The authors state “ABCG1 expression is higher in several cancer types compared to normal tissues [28,55], expression being associated with higher grade tumours [59], metastasis [60] and poor response to chemotherapy [61]. These hypotheses and data are consistent with the premise that ABCG1 identifies ES cells that are capable of surviving chemotherapy and may be responsible for progression and relapse in some patients.

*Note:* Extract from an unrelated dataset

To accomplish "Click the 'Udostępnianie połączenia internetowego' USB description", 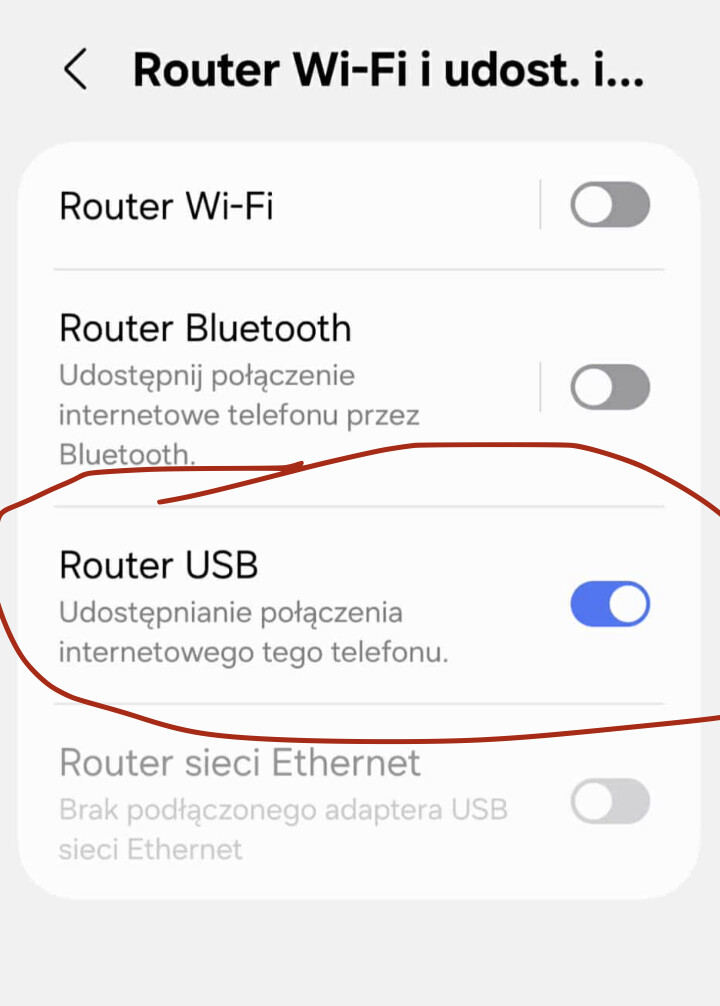I will point(253,633).
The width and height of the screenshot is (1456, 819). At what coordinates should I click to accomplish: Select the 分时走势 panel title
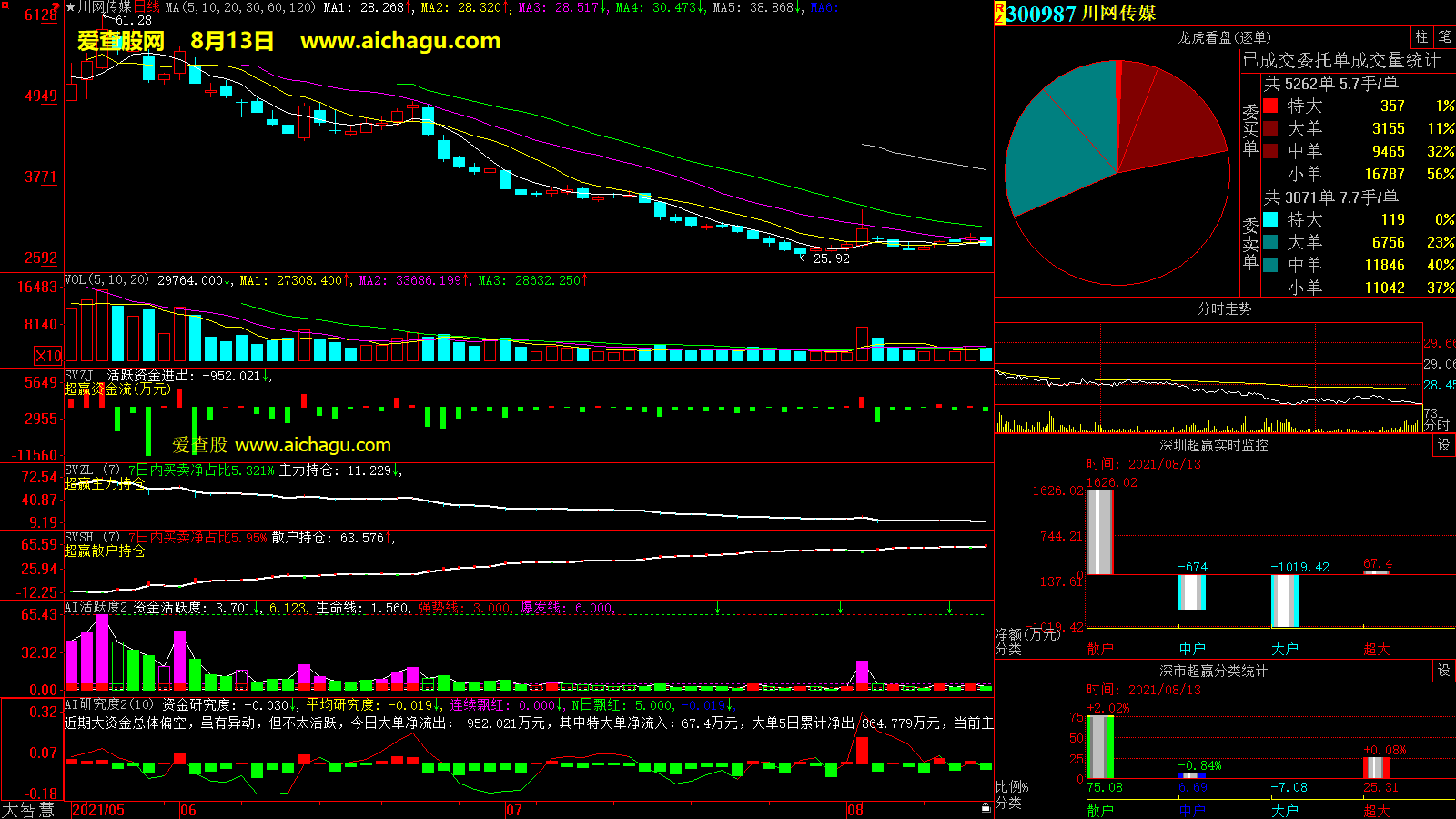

We are currently investigating the role of ABCG1 in ES.” Since high ABCG1 expression is associated with better PFS in Ewing sarcoma as demonstrated by the authors, the authors’ argument is not consistent with the observation in other tumor entities, i.e. high ABCG1 expression may render good chemotherapy response in Ewing sarcoma.

Author Response

Please see attachment for a letter to the editor, response to reviewer 1's comments and the edited manuscript file.

Author Response File: Author Response.zip

Reviewer 2 Report

Excellent manuscript. I will recommend accepting the manuscript.

Author Response

We thank reviewer 2 for their positive comments.